** Your tasks **
• 1. Restate the part of the MP Sequencer/Arpeggiator documentation that opens with the words containing "If you own an" and closes with "as you like.", swapping "standalone app" for "desktop application".
• 2. Resume the MP Sequencer/Arpeggiator documentation after its final sentence.

MP Sequencer/Arpeggiator Documentation
COMING SOON! As a standalone app and VST3/AU/AAX plugin.
32 sequencers and arpeggiators, route them to any midi port and channel, multiple trigger styles,
split chords or steps to midi channels and program Scenes! Send MIDI to your DAW and external hardware!
If you own an mp controller and want to join the Beta program of the MP Sequencer/Arpeggiator send us a message
In this video we apply different LFOs to Note Velocity, Length and Humanize Timing parameters.
Modes
The MP SEQ is a sequencer and arpeggiator plugin and standalone app that consists of 32 sequencers and 32 arpeggiators. Furthermore, there are Scenes where you can set to play the sequences as you like.
The sequencer has a main central grid where its cells can be drawn using the mouse of the touch screen of the mp controller.
Each page is a separate sequencer or arpeggiator and each has its onw MIDI device configuration so it is possible to send out each sequence to different MIDI ports, including hardware synthesizers which are connected to your computer via USB (give they support MIDI).
There are 2 ways to play the sequencer, via its drawn cells or by triggering each sequencer using a MIDI keyboard.
There are 2 Sequencer Modes:
SEQ - this mode simply plays the cells of the grid/page you are current on when you press Play. It also plays the grid and transposes it when a midi note is received and set to a mode (Trigger, ReTrigger, Latch, Play).
G. SEQ - stands for Global Sequencer mode. It plays the grid of all pages and transposes it when a midi note is received and set to a mode (Trigger, ReTrigger, Latch, Play). Pages needs to be set to Enabled and have the same MIDI input port (MIDI Devices button) for the MIDI keyboard you are using. If a Page is set to Disabled then G.SEQ will not trigger Play/Stop.
This means you can play a note on your MIDI keyboard and play at the same time 32 sequences where you can send each to a differen MIDI Channel and/or Port. You can send MIDI to your DAW and filter via MIDI port and Channel, and in combination you can send it to other hardware like Synths, Drum Machines etc.
ARP - The Arpeggiator will play different patterns which have be selected using Encoder 32. The rate of the pattern can be selected using Encoder 31.Â
ARP L - The Arpeggiator latches (holds) the notes so you don't have to hold them on your keyboard and when you play the next notes it switches, like a standard arpeggiator.

** Dataset excerpts **
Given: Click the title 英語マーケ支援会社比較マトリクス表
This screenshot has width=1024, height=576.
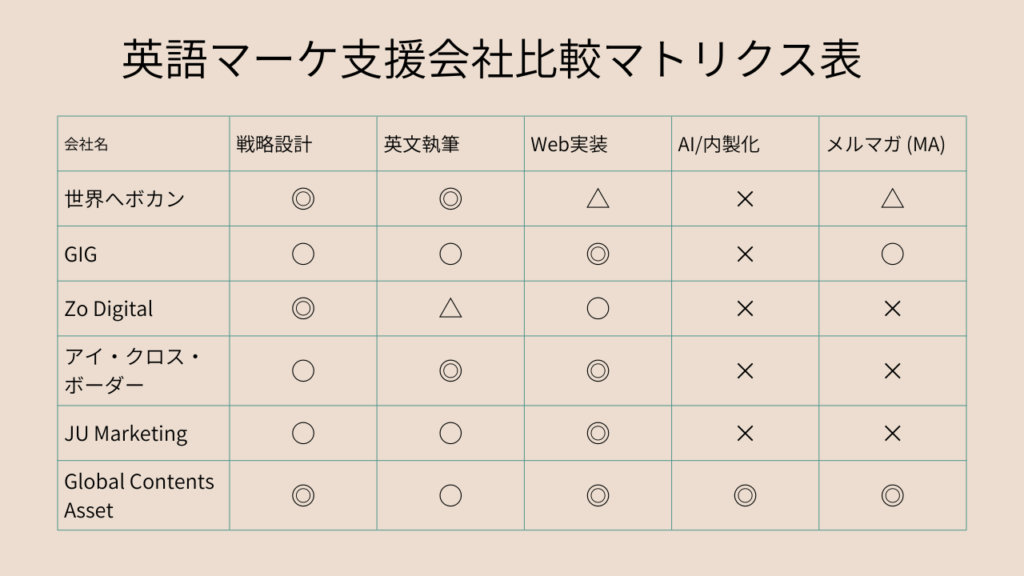Looking at the screenshot, I should pyautogui.click(x=491, y=61).
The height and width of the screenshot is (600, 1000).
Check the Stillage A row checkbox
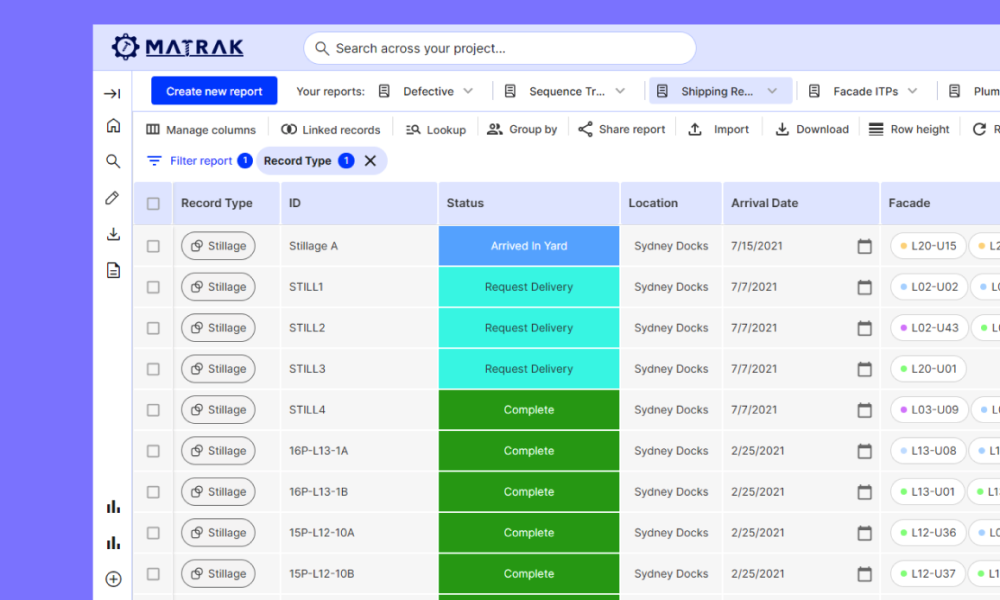(153, 246)
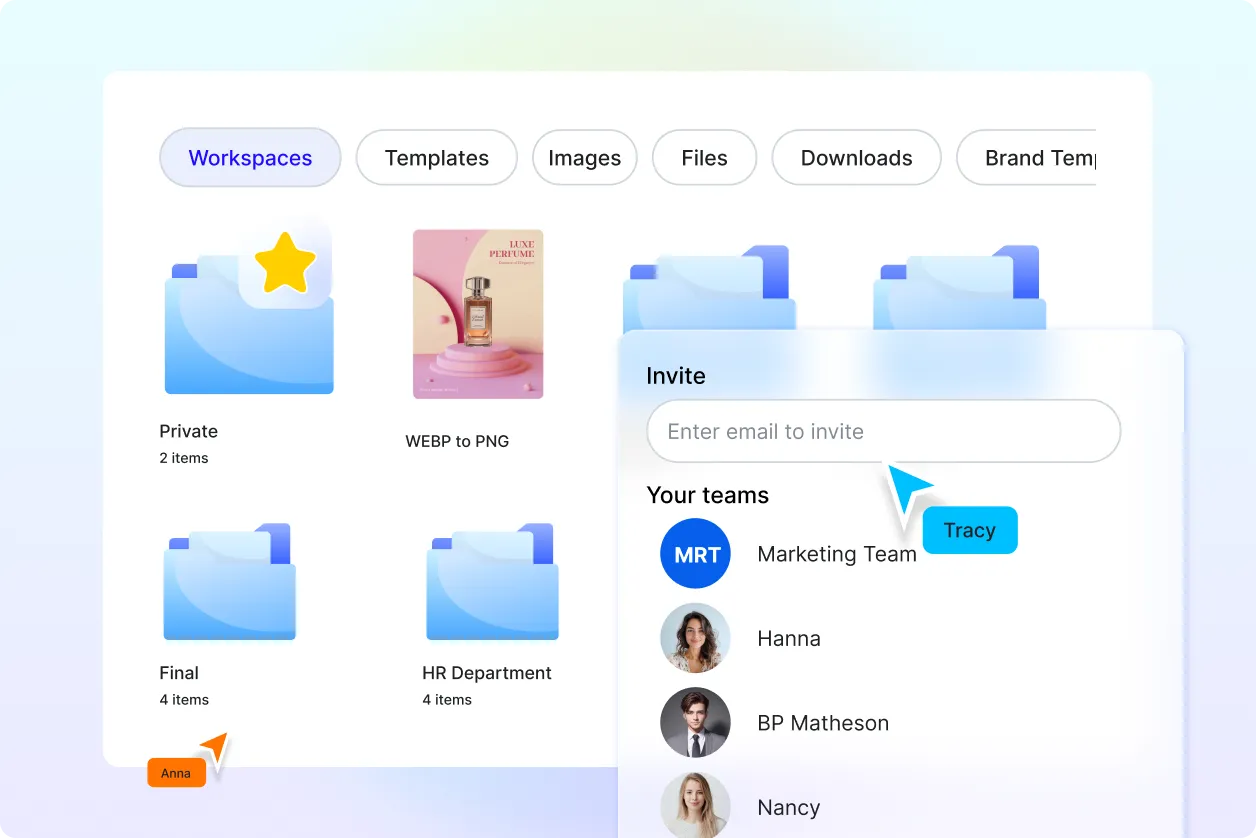1256x838 pixels.
Task: Click the HR Department folder name
Action: tap(487, 673)
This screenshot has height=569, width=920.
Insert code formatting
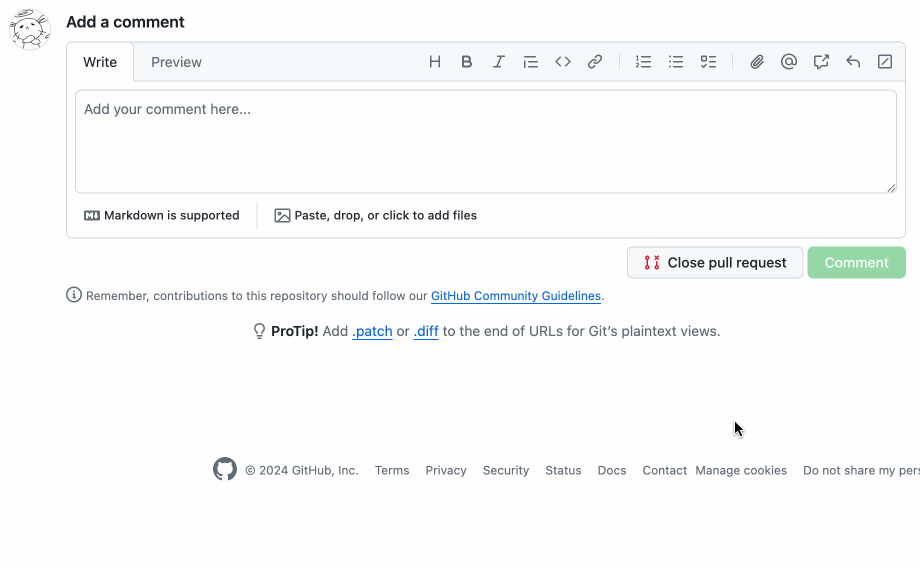563,62
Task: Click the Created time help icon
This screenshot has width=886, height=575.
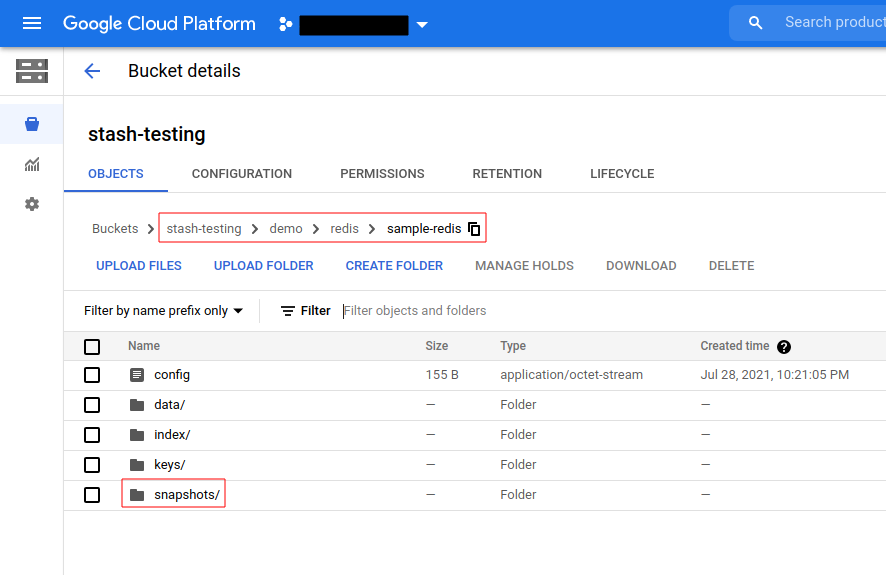Action: coord(784,347)
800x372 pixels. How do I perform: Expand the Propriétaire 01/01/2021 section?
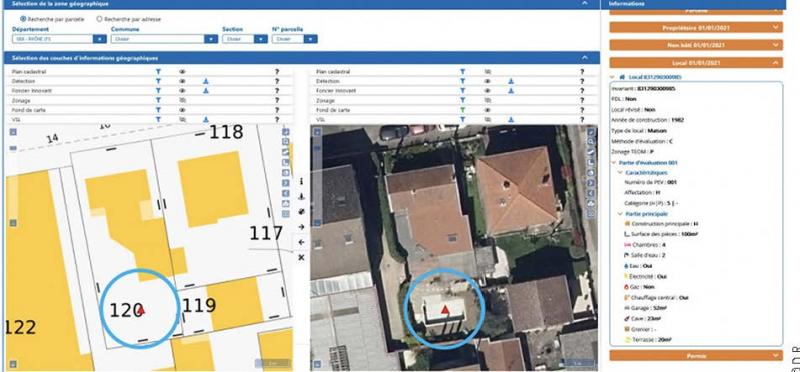(x=696, y=28)

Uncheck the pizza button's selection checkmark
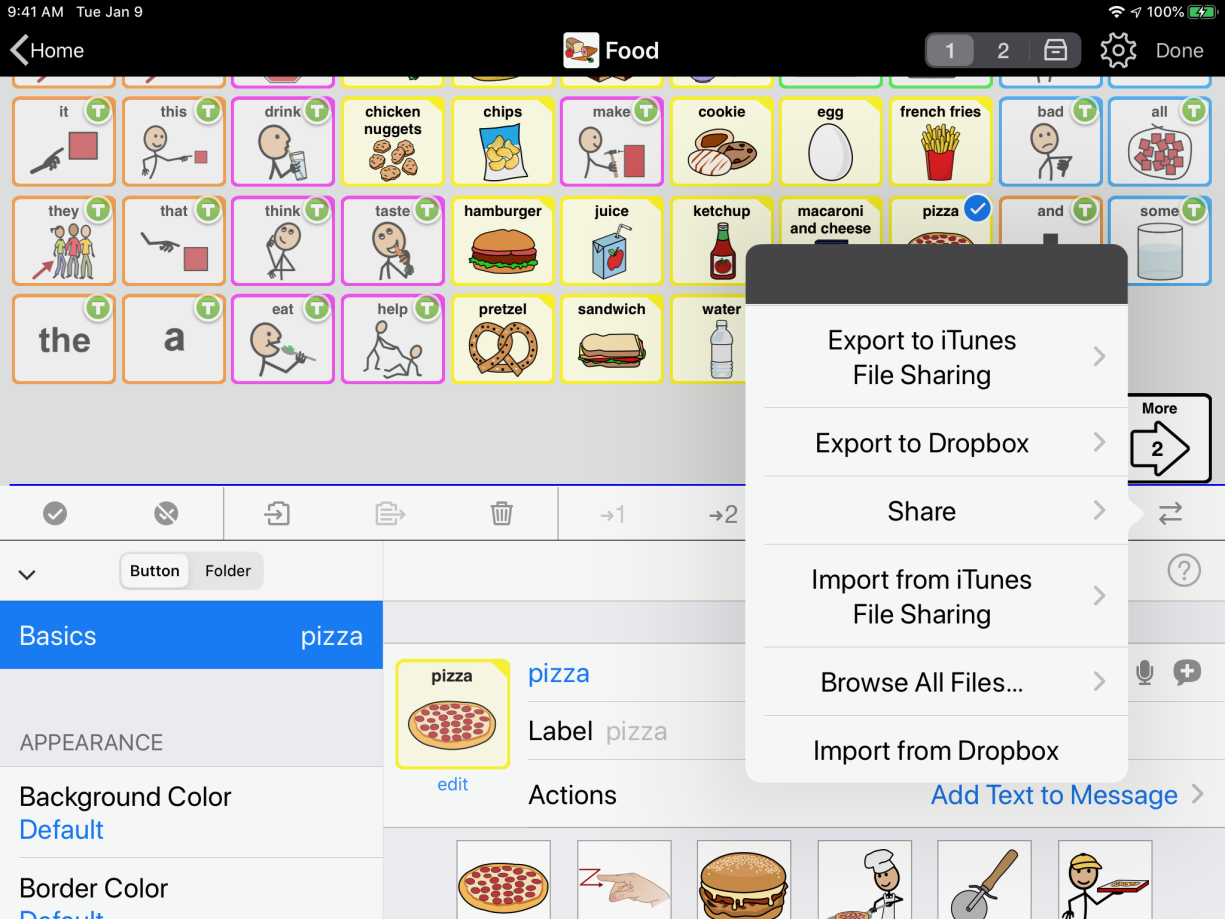(x=977, y=209)
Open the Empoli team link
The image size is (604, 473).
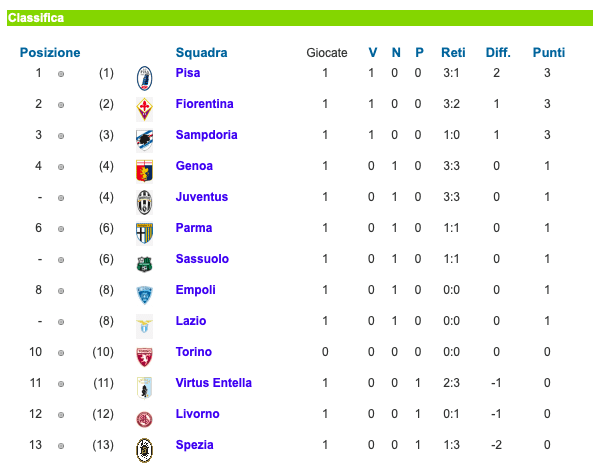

** Task-by-task results **
• 1.
If you own an mp controller and want to join the Beta program of the MP Sequencer/Arpeggiator send us a message
In this video we apply different LFOs to Note Velocity, Length and Humanize Timing parameters.
Modes
The MP SEQ is a sequencer and arpeggiator plugin and desktop application that consists of 32 sequencers and 32 arpeggiators. Furthermore, there are Scenes where you can set to play the sequences as you like.

• 2.
G. ARP - In this mode the arpggiator will play all pages that are set to ARP and have a pattern selected using Encoder 32. This mode does not need pages to have the same MIDI input device.
G. ARP L - Is the same as G. ARP however the notes latch (hold) so you don't have to hold them on your keyboard.Â
See tutorials here
Here are some routing examples of the MP Sequencer/Arpeggiator
Names
There are 3 names above the sequencer grid. The first name is the preset. The second name is the page title. When you hover over the area of the page title it will show a text box where you can write the page name. The third name is the DAW track name and receives that automatically from the DAW. It appears on when the MPSEQ is running as a plugin.
Files and Presets
The presets and the mpseq.properties files are located in the standard ~\MP\Host\ folder. The properties file holds the global options of the MP Sequencer.
The tooltips.txt file has the documentation of the Tooltips and it can be edited in a text editor.
The Grid
Each Sequencer page has its own grid. It is possible to copy and paste cells from one grid to another.
Click or touch any cell to draw a cell. Click again to delete it.
Ctrl + Click to select cells. Selected cells have a yellow background.
Holding shift select multiple cells, vertically and horizontally.
Click the Select button and then click on any cell to select it.Â
Alt Click and drag/up down, left/right changes the velocity and length of the cell.Â
The grid steps are on the top row and the step length of the sequencer can be set by Encoder 10 - Steps.
You can also devide or double the steps by 2 using these buttons  
If you use these buttons to change the size while playing, the new size will take effect on the next cycle of the sequencer.
You can control the scroll and zoom of the grid using the first 4 encoders. The Reset View button sets the view of the grid to the default size and shows the area with the drawn cells.Â
The Note names on the left can be renamed which is useful when you want to assign a row to a sampler cell, ie when programming drums.Â
Clicking on the top step cell disables the step column and its cells will not play, although it will cycle through them. It just mutes/disables the cells in that column.
MIDI Input and Output
The Channel dropdown allows you to select the output MIDI channel  ![]()
The MIDI Devices button open the window that lists the input and output MIDI devices. This is a per page/sequencer setting and you can navigate to other pages while the MIDI Devices menu is open using the pages buttons on the right. This allows you to send MIDI to a different port and Channel per page/sequencer/arp. You can program different tracks/instruments in your DAW to receive MIDI from different pages.
For example:
Page 1 âžž OUT MIDI PORT A, Ch1 âžž DAW Instrument Track 1
Page 2 âžž OUT MIDI PORT A, Ch2 âžž DAW Instrument Track 2
Page 3 âžž OUT MIDI PORT B, Ch1 âžž Hardware Instrument 1
Page 4 âžž OUT MIDI PORT C, Ch1 âžž Hardware Instrument 2
and so on up to 32 pages.
Ableton Live users, it is not possible to select a MIDI input channel from a plugin in another track. If you want to send MIDI to different tracks from the same MPSEQ plugin, select a loopMIDI out port from each page and select a different MIDI Channel. See example here.
On the Mac, there is a virtual MIDI port named MPSEQ where you can use it to send/receive MIDI to your DAW.
On Windows, you can use loopMIDI or other virtual MIDI ports to send/receive MIDI to your DAW.
Metronome: You can select an output MIDI device to send a short note to a synthesizer for example, so it acts as a metronome.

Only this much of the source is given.